* SET TASK A *
From the records, repeat the part that opens with the line containing "Show hidden system" and closes with the line containing "pyautogui.click(x=342, y=393)". Include both of those lines.

* PASSAGE GIVEN *
Exhibits at the exposition were classified into seven departments: agriculture, art, education and science, horticulture, machinery, manufactures, and mining and metallurgy. Fifty firms from Troy, West Troy/Watervliet, Green Island, Cohoes, Waterford, and Albany had displays at the Centennial Exposition. The firms were seeking exposure to new markets and showing their patriotism. Not surprisingly, the most significant industries in the region at the time – iron and textiles – were represented at the exposition, but many smaller firms chose to participate as well.
The Main Exhibition Building was the largest building in the world by area, enclosing 21.5 acres. It measured 464 feet in width and 1,880 feet in length. Machinery Hall was the second largest structure in the exposition, enclosing 12.8 acres. The hall housed 1,900 exhibitors, focused on machines and evolving industries. It was the showcase for state-of-the-art industrial technology. The United States alone took up two-thirds of the exhibit space in the building.

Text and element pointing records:
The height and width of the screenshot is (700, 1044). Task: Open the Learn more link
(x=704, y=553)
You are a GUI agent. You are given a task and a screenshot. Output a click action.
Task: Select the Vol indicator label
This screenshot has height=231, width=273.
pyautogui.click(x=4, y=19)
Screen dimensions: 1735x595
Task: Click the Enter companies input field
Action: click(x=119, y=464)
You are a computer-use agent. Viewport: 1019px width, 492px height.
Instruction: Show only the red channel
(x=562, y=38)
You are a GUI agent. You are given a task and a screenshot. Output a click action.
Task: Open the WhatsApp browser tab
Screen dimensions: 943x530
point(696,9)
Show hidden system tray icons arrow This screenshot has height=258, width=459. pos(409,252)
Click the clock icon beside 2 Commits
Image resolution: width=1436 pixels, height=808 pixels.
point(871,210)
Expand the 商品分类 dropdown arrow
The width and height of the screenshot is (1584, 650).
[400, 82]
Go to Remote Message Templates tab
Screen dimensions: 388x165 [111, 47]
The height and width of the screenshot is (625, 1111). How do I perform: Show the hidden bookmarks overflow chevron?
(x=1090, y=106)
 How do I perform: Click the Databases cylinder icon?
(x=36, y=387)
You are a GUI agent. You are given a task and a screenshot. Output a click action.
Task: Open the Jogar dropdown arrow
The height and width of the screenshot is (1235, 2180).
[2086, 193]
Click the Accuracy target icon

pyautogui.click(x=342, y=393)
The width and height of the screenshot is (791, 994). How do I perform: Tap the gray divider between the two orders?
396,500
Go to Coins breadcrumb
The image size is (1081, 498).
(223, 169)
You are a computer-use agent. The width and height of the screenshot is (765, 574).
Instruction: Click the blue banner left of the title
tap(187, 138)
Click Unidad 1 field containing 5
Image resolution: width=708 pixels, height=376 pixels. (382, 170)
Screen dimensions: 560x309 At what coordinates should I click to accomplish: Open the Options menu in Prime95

* SET TASK B *
Transcribe the whole passage about the Centennial Exposition exhibits, word for word.

* FULL OUTPUT A *
Show hidden system tray icons arrow This screenshot has height=258, width=459. pos(409,252)
Click the clock icon beside 2 Commits
Image resolution: width=1436 pixels, height=808 pixels.
point(871,210)
Expand the 商品分类 dropdown arrow
The width and height of the screenshot is (1584, 650).
[400, 82]
Go to Remote Message Templates tab
Screen dimensions: 388x165 [111, 47]
The height and width of the screenshot is (625, 1111). How do I perform: Show the hidden bookmarks overflow chevron?
(x=1090, y=106)
 How do I perform: Click the Databases cylinder icon?
(x=36, y=387)
You are a GUI agent. You are given a task and a screenshot. Output a click action.
Task: Open the Jogar dropdown arrow
The height and width of the screenshot is (1235, 2180).
[2086, 193]
Click the Accuracy target icon

pyautogui.click(x=342, y=393)

* FULL OUTPUT B *
Exhibits at the exposition were classified into seven departments: agriculture, art, education and science, horticulture, machinery, manufactures, and mining and metallurgy. Fifty firms from Troy, West Troy/Watervliet, Green Island, Cohoes, Waterford, and Albany had displays at the Centennial Exposition. The firms were seeking exposure to new markets and showing their patriotism. Not surprisingly, the most significant industries in the region at the time – iron and textiles – were represented at the exposition, but many smaller firms chose to participate as well.
The Main Exhibition Building was the largest building in the world by area, enclosing 21.5 acres. It measured 464 feet in width and 1,880 feet in length. Machinery Hall was the second largest structure in the exposition, enclosing 12.8 acres. The hall housed 1,900 exhibitors, focused on machines and evolving industries. It was the showcase for state-of-the-art industrial technology. The United States alone took up two-thirds of the exhibit space in the building.